Nicotine also increases your heart rate and blood pressure. In turn, nicotine increases your baby's heart rate. This increase places your baby under unnecessary stress.
Finally, various other harmful compounds in cigarette smoke reach your baby after they circulate through your system. Secondhand smoke in your home can affect you and your unborn baby in the same way.
Complications
If you smoke while you're pregnant, the degree of complications is directly proportional to the number of cigarettes you smoke. This is also true for secondhand smoke. The greater the exposure, the greater the risk of complications.
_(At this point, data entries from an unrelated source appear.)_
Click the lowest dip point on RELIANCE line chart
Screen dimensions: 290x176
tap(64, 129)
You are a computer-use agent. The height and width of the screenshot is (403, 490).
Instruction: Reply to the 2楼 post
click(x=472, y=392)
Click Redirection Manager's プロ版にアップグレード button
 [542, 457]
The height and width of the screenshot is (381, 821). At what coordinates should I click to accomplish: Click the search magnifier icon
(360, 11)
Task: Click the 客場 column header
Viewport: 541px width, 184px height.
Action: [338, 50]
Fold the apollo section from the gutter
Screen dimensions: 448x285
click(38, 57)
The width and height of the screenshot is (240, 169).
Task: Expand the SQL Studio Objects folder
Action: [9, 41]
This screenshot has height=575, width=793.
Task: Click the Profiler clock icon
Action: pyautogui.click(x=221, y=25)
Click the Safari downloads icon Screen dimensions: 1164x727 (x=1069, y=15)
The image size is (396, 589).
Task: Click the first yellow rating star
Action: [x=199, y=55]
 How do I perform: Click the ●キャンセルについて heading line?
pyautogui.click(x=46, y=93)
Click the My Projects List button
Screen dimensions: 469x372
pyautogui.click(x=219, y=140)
Smoking during pregnancy has been associated with:
miscarriage
ectopic pregnancy (when the fertilized egg implants itself outside the uterus)
premature rupture of membranes (when your water breaks early)
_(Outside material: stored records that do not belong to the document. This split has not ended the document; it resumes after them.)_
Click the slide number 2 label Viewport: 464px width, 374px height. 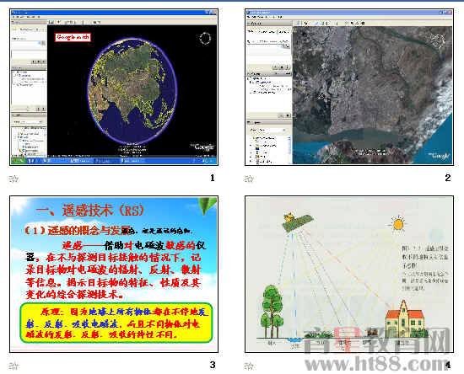[x=448, y=178]
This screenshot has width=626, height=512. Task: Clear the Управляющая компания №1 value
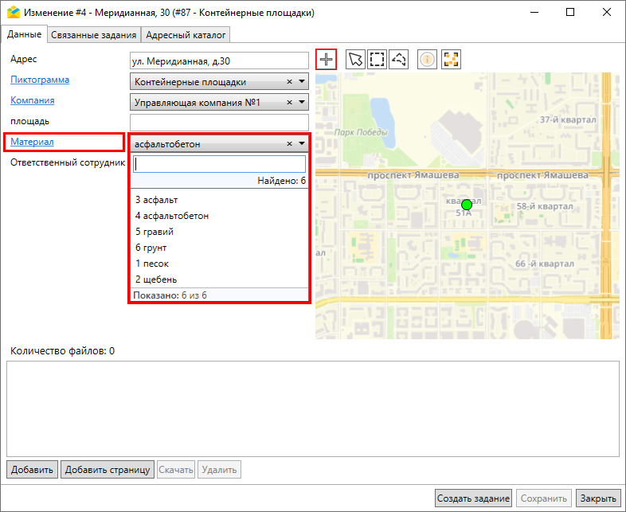pyautogui.click(x=290, y=103)
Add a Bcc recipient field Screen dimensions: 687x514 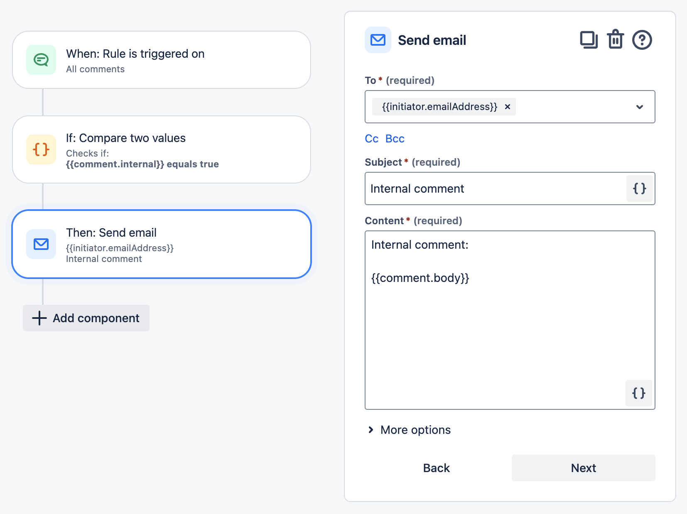coord(395,139)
premature labor and delivery
placenta previa (when the placenta -- a structure in the womb that develops during pregnancy to nourish the baby and help him or her discard waste -- covers the cervix)
abruptio placenta (early separation of the placenta from the uterus)
low birthweight and height, increasing the baby's risk of death and disease (Birthweight is decreased by an average of 7 to 10 ounces.)
fetal or newborn death
sudden infant death syndrome (SIDS)
cleft lip (a birth defect in which there is a division in the upper lip or upper jaw, or both) and cleft palate (a birth defect in which there is a division in the roof of the mouth)
attention-deficit hyperactivity disorder (ADHD), behavioral problems and learning difficulties
Treatment
It's important to quit smoking before conception and remain smoke-free after delivery. Smoking can damage the placenta in the first few months of pregnancy. If you quit early in pregnancy (preferably before the 16th week), your baby is less likely to develop problems. Remember, it's never too late to quit. Quitting at any time during your pregnancy will help reduce the harmful effects of smoking.
Here are some tips to help you quit:
Make a plan to quit. You can set a date to quit cold turkey, or you may want to taper off until you quit completely. To help, limit the areas where you allow yourself and others to smoke. Consider making your home and car smoke-free, for example.
Plan healthy ways to deal with situations that may cause a cigarette craving. For example, find an activity that takes your mind off smoking and helps the urge to pass.
Get moderate amounts of exercise, and drink plenty of water. Before beginning an exercise program, consult your doctor. If your doctor gives you the OK to exercise, remember to discuss any changes you may need to make in your routine as the pregnancy progresses.
Ask for support. Realize that most people attempt to quit several times before they're successful. For encouragement, join a support group for smoking cessation. Discuss smoking cessation with your doctor.
Encourage other smokers in your home to quit with you. Or, ask them to smoke outside the house -- away from you and the baby.
If you're considering using a form of nicotine replacement (such as the nicotine patch or nicotine gum) while you're pregnant, be sure your doctor gives the OK.